I was going to suggest working at a summer camp as well. There are a variety of job options, not just counselor. Some examples of jobs.
posted by gudrun at 6:44 AM on April 22, 2015


A friend of mine did the 90 meetings in 90 days thing after she got out of rehab. She's still sober 2.5 years later (and that had been the second time she had to go to rehab). She really attributes her success to doing that and still goes to meetings quite regularly.
posted by jillithd at 7:00 AM on April 22, 2015


Do you run? Take up running, yoga, or some sort of physical exercise. You're going to be craving that endorphin rush something fierce for a while there, and it's important that you have an answer to that craving before it hits.

Get hooked up with the local recovery community. Schedule yourself to keep from isolating. Make friends, have phone numbers, that sort of thing.

Take a look at meetup. Sign up for everything that seems vaguely interesting in your area.

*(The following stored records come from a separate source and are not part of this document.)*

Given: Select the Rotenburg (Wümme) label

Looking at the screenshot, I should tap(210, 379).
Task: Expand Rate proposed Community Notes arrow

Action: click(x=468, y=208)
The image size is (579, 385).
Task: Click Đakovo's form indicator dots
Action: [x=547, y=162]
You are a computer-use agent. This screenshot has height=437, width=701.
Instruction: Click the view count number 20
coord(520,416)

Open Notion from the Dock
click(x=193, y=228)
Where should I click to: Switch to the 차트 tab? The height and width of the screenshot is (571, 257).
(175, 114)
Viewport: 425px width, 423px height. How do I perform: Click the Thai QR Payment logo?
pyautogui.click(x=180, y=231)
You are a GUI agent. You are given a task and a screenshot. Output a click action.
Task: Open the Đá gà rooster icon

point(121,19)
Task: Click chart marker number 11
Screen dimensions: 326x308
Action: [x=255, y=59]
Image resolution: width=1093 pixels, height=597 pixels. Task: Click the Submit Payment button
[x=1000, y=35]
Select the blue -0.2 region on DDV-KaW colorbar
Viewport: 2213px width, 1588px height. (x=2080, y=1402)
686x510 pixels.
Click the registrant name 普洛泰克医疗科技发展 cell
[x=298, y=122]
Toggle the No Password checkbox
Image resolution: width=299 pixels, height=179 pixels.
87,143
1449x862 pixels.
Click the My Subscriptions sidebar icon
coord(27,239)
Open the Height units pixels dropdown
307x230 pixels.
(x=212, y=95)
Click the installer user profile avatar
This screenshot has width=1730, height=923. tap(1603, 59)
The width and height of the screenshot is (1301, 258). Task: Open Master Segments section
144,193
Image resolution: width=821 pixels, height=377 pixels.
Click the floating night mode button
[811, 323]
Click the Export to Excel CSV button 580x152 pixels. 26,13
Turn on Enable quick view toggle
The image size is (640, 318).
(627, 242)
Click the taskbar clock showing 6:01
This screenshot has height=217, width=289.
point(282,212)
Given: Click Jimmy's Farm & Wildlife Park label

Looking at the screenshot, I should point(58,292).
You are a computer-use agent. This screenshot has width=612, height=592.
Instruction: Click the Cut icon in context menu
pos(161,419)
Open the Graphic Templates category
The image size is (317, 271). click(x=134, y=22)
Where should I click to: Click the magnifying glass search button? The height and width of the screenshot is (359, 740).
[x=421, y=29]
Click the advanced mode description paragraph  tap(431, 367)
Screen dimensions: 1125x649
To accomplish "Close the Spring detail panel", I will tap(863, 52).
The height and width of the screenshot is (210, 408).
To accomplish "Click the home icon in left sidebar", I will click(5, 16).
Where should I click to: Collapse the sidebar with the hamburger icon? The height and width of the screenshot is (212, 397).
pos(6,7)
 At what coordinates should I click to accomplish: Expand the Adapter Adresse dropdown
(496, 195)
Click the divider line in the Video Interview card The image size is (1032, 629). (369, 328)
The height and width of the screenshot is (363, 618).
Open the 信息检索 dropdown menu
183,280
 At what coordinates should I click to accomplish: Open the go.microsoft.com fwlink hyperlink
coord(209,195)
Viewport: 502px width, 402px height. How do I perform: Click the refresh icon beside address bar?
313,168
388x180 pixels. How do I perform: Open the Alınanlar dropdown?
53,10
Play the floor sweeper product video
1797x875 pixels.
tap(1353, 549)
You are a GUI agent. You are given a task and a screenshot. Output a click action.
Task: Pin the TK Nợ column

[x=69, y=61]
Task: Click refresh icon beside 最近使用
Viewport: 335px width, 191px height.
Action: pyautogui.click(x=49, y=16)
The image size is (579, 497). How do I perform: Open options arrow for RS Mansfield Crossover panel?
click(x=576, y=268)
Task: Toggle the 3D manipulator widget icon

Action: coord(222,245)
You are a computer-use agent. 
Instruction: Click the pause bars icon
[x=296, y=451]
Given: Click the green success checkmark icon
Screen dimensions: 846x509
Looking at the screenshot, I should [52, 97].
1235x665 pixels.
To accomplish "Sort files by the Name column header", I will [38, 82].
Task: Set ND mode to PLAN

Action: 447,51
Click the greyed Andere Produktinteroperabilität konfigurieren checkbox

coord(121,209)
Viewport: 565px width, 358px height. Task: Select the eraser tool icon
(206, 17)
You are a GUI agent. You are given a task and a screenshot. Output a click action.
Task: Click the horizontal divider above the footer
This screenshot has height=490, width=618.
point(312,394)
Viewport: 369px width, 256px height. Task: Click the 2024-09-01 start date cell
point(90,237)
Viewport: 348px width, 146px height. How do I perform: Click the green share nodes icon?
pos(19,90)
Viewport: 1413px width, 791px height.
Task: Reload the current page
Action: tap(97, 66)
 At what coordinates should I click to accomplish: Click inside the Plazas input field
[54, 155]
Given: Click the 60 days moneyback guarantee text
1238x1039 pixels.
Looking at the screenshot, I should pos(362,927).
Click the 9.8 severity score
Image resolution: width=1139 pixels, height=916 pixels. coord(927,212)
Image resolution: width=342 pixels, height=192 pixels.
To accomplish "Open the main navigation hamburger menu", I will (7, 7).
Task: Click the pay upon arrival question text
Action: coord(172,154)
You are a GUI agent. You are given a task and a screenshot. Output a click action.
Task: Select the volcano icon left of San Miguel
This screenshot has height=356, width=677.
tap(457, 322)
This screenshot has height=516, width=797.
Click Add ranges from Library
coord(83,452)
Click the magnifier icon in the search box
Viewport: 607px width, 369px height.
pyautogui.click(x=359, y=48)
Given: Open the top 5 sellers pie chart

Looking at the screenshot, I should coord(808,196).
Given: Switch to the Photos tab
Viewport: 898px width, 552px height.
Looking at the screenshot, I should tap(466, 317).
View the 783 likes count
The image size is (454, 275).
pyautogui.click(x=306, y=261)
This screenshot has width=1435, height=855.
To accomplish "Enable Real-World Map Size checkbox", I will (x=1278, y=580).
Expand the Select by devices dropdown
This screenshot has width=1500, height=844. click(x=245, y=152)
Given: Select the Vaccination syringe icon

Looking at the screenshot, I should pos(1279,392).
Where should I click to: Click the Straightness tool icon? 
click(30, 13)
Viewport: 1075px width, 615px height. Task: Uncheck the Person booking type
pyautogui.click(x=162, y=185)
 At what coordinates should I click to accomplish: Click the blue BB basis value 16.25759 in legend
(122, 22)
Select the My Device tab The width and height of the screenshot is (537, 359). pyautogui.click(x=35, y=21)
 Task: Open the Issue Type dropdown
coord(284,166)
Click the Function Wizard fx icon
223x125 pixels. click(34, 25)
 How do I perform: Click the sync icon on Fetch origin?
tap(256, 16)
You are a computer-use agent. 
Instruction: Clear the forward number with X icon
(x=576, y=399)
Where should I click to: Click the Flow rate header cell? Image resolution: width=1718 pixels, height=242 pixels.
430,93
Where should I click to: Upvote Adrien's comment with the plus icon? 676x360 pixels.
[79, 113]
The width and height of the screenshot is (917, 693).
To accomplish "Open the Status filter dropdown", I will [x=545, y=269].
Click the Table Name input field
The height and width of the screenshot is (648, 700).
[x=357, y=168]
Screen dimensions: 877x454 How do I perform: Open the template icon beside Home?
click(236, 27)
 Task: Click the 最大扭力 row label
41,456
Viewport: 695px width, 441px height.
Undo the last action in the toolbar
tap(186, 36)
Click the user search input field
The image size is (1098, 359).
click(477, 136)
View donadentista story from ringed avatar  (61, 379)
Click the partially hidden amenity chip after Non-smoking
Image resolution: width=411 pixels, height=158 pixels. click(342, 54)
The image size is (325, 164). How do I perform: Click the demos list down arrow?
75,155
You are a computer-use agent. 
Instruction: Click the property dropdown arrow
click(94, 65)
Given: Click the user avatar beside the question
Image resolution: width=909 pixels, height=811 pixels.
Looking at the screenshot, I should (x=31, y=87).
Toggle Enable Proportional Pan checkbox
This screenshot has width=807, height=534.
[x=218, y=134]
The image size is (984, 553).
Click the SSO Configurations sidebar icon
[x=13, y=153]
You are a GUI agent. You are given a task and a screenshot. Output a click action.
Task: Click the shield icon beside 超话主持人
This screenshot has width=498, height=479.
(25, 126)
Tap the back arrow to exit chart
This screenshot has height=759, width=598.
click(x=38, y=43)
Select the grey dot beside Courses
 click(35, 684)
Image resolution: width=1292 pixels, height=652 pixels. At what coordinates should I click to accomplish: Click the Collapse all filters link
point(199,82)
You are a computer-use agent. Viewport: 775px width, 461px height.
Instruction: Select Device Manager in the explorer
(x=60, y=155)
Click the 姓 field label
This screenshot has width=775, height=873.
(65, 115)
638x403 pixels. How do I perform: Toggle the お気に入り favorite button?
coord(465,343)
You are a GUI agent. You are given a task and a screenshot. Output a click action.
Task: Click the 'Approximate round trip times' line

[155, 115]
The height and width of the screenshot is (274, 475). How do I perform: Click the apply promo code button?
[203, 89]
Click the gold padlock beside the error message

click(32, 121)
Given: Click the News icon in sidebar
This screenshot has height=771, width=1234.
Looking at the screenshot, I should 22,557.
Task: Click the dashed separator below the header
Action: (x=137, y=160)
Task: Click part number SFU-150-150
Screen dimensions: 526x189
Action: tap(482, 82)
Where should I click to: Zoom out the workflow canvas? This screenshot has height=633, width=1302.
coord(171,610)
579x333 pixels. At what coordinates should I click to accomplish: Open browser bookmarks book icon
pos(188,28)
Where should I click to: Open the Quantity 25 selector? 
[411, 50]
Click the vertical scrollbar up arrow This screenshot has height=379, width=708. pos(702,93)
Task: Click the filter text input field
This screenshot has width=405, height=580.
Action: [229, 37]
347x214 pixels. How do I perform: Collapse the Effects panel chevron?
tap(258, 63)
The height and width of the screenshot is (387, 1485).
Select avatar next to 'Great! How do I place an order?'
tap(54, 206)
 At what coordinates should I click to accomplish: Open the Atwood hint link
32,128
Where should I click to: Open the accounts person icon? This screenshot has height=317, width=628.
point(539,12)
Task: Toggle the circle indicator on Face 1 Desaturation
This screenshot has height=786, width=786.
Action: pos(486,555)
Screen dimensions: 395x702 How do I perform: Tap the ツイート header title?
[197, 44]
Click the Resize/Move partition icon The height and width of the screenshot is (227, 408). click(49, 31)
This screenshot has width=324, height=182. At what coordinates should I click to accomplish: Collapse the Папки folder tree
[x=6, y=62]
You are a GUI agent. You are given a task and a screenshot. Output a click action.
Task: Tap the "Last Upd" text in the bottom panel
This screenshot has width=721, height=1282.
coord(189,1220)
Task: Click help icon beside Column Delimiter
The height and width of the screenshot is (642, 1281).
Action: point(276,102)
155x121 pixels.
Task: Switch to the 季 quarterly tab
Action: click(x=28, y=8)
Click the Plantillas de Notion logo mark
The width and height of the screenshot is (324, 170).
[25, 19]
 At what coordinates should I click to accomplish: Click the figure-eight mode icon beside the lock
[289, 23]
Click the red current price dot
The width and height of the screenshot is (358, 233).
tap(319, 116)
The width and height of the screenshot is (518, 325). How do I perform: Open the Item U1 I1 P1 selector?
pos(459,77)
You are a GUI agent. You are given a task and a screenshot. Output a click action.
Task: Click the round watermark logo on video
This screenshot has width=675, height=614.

Again, this is for purposes of being scheduled. You also might discover interests you never really knew you had. By the time I got around to quitting, I had long since abandoned hobbies. My new ones are really awesome, and surprised even me.

Good luck to you. If you work at least half as hard at staying sober as you did at staying drunk, you should be fine.
posted by Gilbert at 7:17 AM on April 22, 2015


Kudos to you for taking action to deal with this challenge. I'll have two years sober in a couple of weeks, and found that working was really useful for getting out of my own head after I was in treatment. However, if you are anything like me, the early period is going to be an emotional rollercoaster, so I would suggest something that is not terribly involved, such as a fairly routine retail job.

As others have said, getting some type of ongoing support network (be it AA/NA/SmartRecovery/SoS/etc.) will probably be much more important that what job you take. For me, getting an AA sponsor and doing step work proved to be invaluable, giving me a structured way to put ongoing effort into my sobriety - especially in those unsteady early days.